Task directions:
Answer these questions from the text on the 2YYY radio station:
1. On what frequency does 2YYY broadcast?
2. Where is the station's transmitter located?
3. How many volunteers does 2YYY have?

Exercise text:
- Opening Delimiter -

2YYY is a community radio station which broadcasts on 92.3 MHz FM in Young, New South Wales. The station holds a long term community radio broadcasting licence and began broadcasting in September 2004.

==History==
2YYY was formed by a group of local people in Young which was headed by the former General Manager of 2LF and 93.9 Star FM, Graham McDonald. The station's office and studios were originally located in the old TAB building in Cloete Street and the transmitter is located on Reservoir Hill, on the Cowra Road.

In 2007, 2YYY applied to Australian Communications and Media Authority (ACMA) for a permanent community radio licence which ACMA did not allocate to the station on grounds that 2YYY provided "insufficient evidence that the proposed service would meet the existing and perceived future needs of the community". ACMA also found that 2YYY failed to encourage community participation and exceeded ACMA limits on broadcasting sponsorship announcements.

In 2008, Young and District Arts Council applied to ACMA for a community broadcasting license, whereupon ACMA tried to find agreement for bandwidth sharing with both 2YYY and the Arts Council, as they had failed to negotiate a mutually agreed time share arrangement.
A proposed sharing arrangement by ACMA would see 2YYY broadcast for six months and the Arts Council acquiring the license for six months from 4 January.

27 June 2008, ACMA announced that Young District Arts Council Inc was issued a temporary community radio broadcasting licence and also announced that Lambing Flat Community Broadcasting Inc (LFCB) and Young District Arts Council Inc (YDAC) would be time sharing the 92.3 MHz frequency. LFCB would broadcast from 1 July 2008 until 3 January 2009 and YDAC to broadcast from 4 January 2009 until 30 June 2009.
In July 2008 2YYY, under the management of a fully constituted Board of Management, moved to its present location at 44a Lovell St., Young (former T & D building). The station has since gone from strength to strength, and in early 2013, the ACMA offered 2YYY a long term licence; which was allocated to LFCBInc/2YYY in late September 2013. 2YYY continues to provide news, weather, and a wide variety of music to its listeners. All activities at 2YYY are performed by volunteer presenters; guided by a 7-person Board of Management.
In August 2018 2YYY was granted renewal of a long term (5 years) broadcasting licence. 2YYY is run by a competent 7-member Board of Management and has 35 volunteers.

- Closing Delimiter -

Source data:

- Opening Delimiter -

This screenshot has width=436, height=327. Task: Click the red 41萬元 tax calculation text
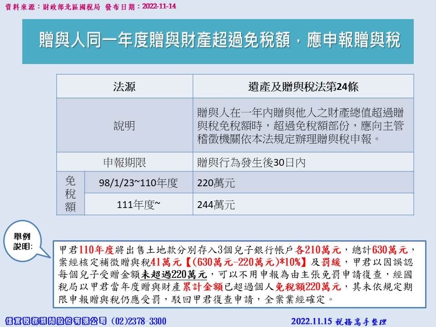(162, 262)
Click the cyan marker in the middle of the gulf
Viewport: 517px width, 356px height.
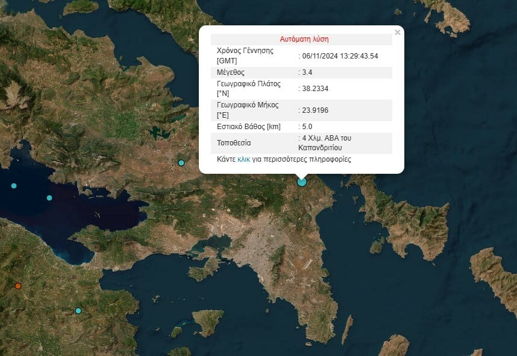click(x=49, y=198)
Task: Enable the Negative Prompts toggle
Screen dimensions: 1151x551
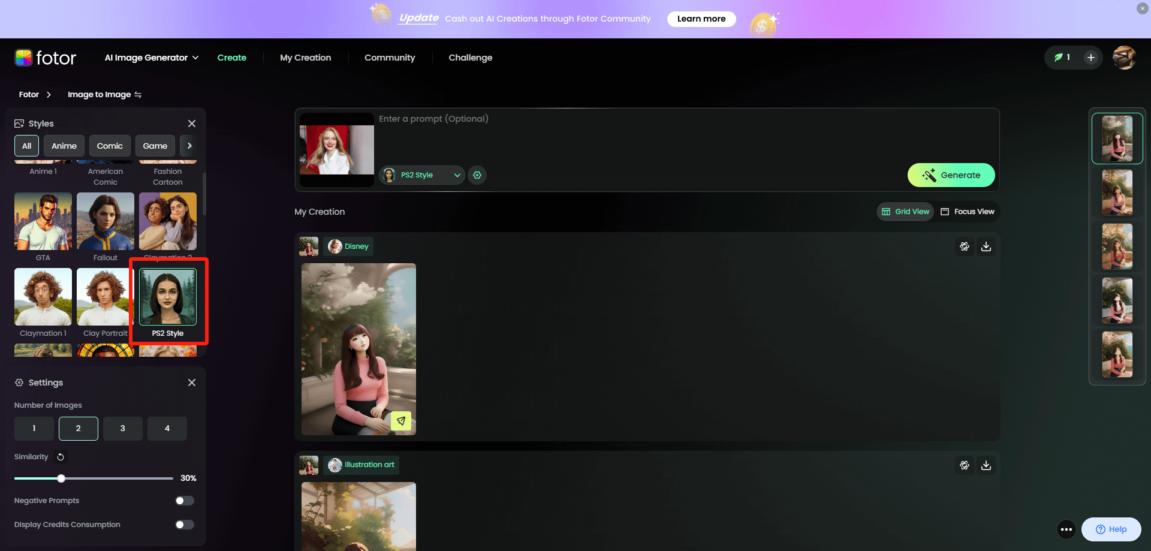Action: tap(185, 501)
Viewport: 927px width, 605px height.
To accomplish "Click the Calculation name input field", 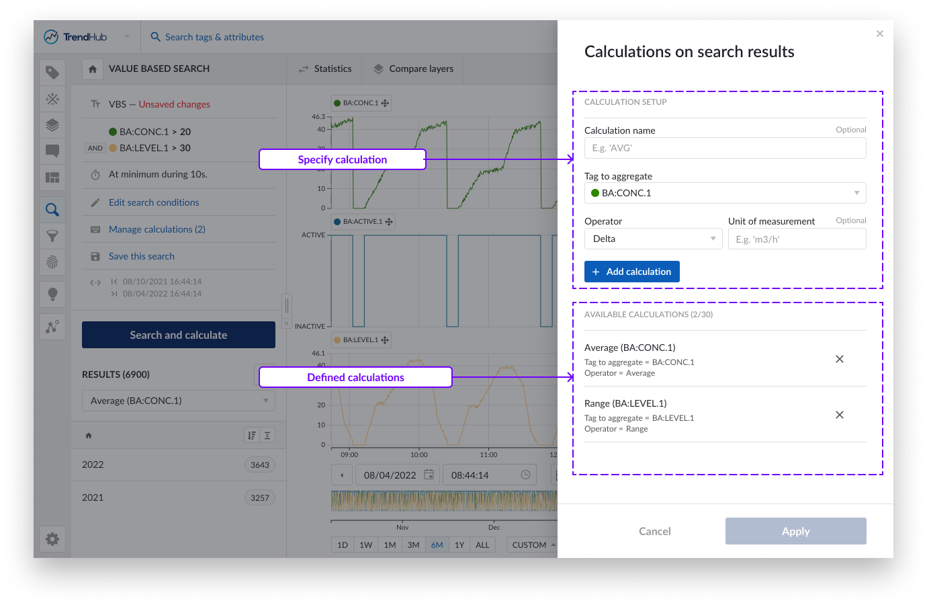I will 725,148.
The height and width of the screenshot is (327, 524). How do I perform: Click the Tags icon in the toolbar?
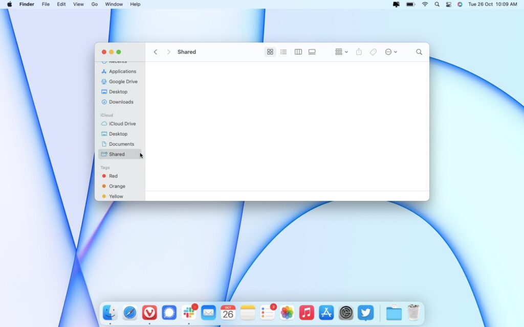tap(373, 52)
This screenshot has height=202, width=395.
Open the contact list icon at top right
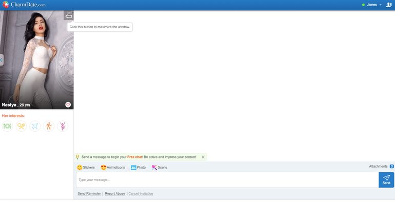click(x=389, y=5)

- Closing Delimiter -

Response box:
1. 92.3 MHz FM
2. On Reservoir Hill, on the Cowra Road
3. 35